## PROVIDED RECORDS
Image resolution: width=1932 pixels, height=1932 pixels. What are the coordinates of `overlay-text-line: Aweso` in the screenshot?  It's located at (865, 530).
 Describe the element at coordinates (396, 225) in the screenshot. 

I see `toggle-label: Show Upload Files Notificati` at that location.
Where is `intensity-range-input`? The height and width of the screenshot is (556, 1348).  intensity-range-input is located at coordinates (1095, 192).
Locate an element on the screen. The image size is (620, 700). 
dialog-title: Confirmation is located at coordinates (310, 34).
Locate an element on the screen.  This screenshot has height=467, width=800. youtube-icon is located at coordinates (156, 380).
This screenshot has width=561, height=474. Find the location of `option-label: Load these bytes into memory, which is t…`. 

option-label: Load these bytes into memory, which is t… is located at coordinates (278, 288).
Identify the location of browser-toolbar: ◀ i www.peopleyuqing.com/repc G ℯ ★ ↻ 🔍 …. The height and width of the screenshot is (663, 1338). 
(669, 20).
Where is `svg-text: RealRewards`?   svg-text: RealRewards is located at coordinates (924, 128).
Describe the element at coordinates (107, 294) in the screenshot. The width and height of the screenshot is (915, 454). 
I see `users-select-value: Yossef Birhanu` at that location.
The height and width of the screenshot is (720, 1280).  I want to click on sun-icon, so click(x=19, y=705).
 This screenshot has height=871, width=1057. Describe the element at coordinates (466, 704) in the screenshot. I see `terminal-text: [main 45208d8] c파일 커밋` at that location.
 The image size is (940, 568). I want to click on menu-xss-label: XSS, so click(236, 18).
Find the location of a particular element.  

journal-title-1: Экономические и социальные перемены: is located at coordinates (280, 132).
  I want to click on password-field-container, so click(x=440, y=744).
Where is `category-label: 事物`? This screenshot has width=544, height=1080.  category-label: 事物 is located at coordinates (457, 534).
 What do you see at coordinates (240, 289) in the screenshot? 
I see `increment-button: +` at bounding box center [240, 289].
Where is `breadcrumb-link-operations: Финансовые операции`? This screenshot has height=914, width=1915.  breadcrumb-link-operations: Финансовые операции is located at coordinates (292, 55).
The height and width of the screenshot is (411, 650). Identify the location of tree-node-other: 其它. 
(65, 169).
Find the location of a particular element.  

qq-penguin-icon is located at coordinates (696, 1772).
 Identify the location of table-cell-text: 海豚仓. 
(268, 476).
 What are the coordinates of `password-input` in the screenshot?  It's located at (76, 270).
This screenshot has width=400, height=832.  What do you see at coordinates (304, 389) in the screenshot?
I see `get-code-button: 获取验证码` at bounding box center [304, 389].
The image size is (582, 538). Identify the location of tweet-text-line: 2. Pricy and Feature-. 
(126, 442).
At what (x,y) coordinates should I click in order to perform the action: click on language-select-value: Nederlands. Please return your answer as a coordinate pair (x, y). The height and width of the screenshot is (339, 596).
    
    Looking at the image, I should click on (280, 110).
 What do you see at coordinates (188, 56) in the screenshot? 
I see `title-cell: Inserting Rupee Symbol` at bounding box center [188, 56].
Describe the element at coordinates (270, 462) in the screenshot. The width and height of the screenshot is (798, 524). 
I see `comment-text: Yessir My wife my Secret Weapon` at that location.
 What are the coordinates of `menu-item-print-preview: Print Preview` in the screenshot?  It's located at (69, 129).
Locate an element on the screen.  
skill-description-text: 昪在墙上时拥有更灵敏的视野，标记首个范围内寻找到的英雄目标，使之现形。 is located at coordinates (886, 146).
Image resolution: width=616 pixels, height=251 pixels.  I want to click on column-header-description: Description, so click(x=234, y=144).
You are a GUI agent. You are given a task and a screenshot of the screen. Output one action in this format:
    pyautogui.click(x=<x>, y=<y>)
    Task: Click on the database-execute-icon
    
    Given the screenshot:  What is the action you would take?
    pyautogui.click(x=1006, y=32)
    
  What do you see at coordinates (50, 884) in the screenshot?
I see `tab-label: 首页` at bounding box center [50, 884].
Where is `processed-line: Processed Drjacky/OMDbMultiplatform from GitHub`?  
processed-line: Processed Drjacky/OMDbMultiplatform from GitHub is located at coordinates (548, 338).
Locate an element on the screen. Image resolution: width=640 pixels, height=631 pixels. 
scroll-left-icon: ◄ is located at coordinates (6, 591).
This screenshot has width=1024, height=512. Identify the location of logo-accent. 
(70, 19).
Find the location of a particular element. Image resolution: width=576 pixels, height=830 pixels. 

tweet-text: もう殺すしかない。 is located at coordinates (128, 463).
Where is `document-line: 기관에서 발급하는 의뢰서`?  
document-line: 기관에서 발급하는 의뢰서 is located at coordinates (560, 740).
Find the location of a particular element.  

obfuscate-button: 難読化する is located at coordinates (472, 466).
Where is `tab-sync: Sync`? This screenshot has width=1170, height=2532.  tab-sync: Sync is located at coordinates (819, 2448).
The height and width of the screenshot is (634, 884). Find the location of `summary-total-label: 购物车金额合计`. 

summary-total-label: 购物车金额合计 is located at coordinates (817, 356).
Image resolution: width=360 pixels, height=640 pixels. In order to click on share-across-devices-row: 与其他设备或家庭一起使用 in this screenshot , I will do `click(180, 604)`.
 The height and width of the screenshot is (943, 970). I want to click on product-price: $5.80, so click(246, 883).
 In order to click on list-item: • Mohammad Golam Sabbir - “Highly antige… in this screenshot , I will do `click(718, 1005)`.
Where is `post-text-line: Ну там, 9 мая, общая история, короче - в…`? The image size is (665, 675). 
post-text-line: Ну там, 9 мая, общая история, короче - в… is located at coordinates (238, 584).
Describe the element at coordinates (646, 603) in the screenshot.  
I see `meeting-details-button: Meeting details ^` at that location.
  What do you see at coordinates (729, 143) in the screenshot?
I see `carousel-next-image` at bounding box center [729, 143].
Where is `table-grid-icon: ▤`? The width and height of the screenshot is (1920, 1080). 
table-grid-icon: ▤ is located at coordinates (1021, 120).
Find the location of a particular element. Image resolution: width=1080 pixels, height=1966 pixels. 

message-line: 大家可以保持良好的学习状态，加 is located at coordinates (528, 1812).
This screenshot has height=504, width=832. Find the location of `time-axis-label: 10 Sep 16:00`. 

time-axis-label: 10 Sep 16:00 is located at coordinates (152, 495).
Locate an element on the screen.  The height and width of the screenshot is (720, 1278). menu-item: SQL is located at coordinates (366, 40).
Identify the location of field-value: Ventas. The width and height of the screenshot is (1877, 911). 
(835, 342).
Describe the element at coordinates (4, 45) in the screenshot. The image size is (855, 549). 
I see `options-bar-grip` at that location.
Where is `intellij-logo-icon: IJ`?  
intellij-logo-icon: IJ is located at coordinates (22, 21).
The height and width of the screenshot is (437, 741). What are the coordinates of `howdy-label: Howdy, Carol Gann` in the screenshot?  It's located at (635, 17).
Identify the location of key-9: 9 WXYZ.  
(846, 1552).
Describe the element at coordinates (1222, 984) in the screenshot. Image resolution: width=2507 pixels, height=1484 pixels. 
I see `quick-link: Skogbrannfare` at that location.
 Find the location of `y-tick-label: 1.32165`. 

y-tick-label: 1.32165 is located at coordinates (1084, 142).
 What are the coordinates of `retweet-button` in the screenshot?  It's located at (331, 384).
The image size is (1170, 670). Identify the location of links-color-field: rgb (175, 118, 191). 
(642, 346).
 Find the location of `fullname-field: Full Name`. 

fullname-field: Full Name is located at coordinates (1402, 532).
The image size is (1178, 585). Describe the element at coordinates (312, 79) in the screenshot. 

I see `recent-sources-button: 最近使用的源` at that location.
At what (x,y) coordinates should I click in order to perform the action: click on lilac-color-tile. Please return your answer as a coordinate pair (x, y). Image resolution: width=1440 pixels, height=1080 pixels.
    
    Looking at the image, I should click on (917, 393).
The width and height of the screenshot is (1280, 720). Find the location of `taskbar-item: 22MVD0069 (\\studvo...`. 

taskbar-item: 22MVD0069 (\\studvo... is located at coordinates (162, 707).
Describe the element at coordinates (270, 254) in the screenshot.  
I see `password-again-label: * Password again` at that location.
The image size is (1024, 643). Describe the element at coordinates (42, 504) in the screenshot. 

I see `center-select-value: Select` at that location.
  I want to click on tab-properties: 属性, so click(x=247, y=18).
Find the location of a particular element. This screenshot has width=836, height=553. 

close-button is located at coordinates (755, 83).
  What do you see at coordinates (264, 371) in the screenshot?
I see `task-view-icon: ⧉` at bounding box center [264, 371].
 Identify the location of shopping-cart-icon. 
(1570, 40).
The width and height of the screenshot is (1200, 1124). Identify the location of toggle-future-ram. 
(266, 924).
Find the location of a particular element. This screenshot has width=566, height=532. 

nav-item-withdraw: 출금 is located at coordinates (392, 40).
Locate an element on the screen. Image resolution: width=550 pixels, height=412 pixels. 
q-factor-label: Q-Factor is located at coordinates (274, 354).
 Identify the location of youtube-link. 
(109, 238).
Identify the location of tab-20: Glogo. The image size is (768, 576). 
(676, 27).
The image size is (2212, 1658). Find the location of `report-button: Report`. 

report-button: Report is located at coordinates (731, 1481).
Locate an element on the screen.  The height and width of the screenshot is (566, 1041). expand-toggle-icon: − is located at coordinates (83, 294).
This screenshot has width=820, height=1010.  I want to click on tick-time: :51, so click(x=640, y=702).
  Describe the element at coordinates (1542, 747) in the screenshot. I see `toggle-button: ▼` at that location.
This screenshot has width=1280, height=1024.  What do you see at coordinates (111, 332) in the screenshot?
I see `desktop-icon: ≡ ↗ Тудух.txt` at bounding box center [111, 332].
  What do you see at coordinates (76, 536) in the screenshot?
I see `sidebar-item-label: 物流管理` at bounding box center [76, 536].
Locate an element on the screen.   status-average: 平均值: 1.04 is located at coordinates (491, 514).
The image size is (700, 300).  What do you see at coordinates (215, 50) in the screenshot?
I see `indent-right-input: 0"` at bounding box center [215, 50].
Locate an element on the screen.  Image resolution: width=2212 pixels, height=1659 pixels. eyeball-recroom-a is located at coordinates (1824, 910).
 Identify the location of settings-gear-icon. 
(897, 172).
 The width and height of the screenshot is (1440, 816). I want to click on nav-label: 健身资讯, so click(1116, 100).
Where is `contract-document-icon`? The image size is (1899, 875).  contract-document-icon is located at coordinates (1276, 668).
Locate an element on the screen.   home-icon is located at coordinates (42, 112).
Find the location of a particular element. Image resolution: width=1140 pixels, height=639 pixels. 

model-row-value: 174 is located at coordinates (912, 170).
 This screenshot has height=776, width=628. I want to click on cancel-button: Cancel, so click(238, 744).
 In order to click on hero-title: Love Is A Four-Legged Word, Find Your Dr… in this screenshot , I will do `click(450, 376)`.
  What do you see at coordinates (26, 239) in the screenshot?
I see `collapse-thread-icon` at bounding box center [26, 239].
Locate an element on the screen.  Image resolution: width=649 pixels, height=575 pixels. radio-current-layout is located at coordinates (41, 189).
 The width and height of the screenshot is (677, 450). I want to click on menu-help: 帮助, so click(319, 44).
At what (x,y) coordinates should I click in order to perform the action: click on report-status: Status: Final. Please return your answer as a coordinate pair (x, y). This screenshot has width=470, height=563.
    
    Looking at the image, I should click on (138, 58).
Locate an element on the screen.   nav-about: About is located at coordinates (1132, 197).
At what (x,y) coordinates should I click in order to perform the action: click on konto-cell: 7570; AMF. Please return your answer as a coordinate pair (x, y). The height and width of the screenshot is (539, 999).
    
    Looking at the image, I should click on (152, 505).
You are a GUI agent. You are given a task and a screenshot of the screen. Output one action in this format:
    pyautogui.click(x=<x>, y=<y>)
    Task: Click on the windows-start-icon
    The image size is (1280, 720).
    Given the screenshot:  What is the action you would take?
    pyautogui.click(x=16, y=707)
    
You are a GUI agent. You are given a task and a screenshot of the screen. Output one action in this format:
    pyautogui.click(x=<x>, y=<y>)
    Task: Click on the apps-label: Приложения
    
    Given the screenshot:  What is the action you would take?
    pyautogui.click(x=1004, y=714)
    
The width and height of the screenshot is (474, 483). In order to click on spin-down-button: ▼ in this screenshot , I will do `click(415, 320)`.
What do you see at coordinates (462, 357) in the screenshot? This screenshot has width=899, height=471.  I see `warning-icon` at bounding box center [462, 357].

## WHAT THE EXERCISE ASKS
Copy the data above word for word, from its first line through the line containing "option-label: Load these bytes into memory, which is t… is", including both of those lines.

## ANSWER AREA
Image resolution: width=1932 pixels, height=1932 pixels. What are the coordinates of `overlay-text-line: Aweso` in the screenshot?  It's located at (865, 530).
 Describe the element at coordinates (396, 225) in the screenshot. 

I see `toggle-label: Show Upload Files Notificati` at that location.
Where is `intensity-range-input`? The height and width of the screenshot is (556, 1348).  intensity-range-input is located at coordinates (1095, 192).
Locate an element on the screen. The image size is (620, 700). 
dialog-title: Confirmation is located at coordinates (310, 34).
Locate an element on the screen.  This screenshot has height=467, width=800. youtube-icon is located at coordinates (156, 380).
This screenshot has width=561, height=474. Find the location of `option-label: Load these bytes into memory, which is t…`. 

option-label: Load these bytes into memory, which is t… is located at coordinates (278, 288).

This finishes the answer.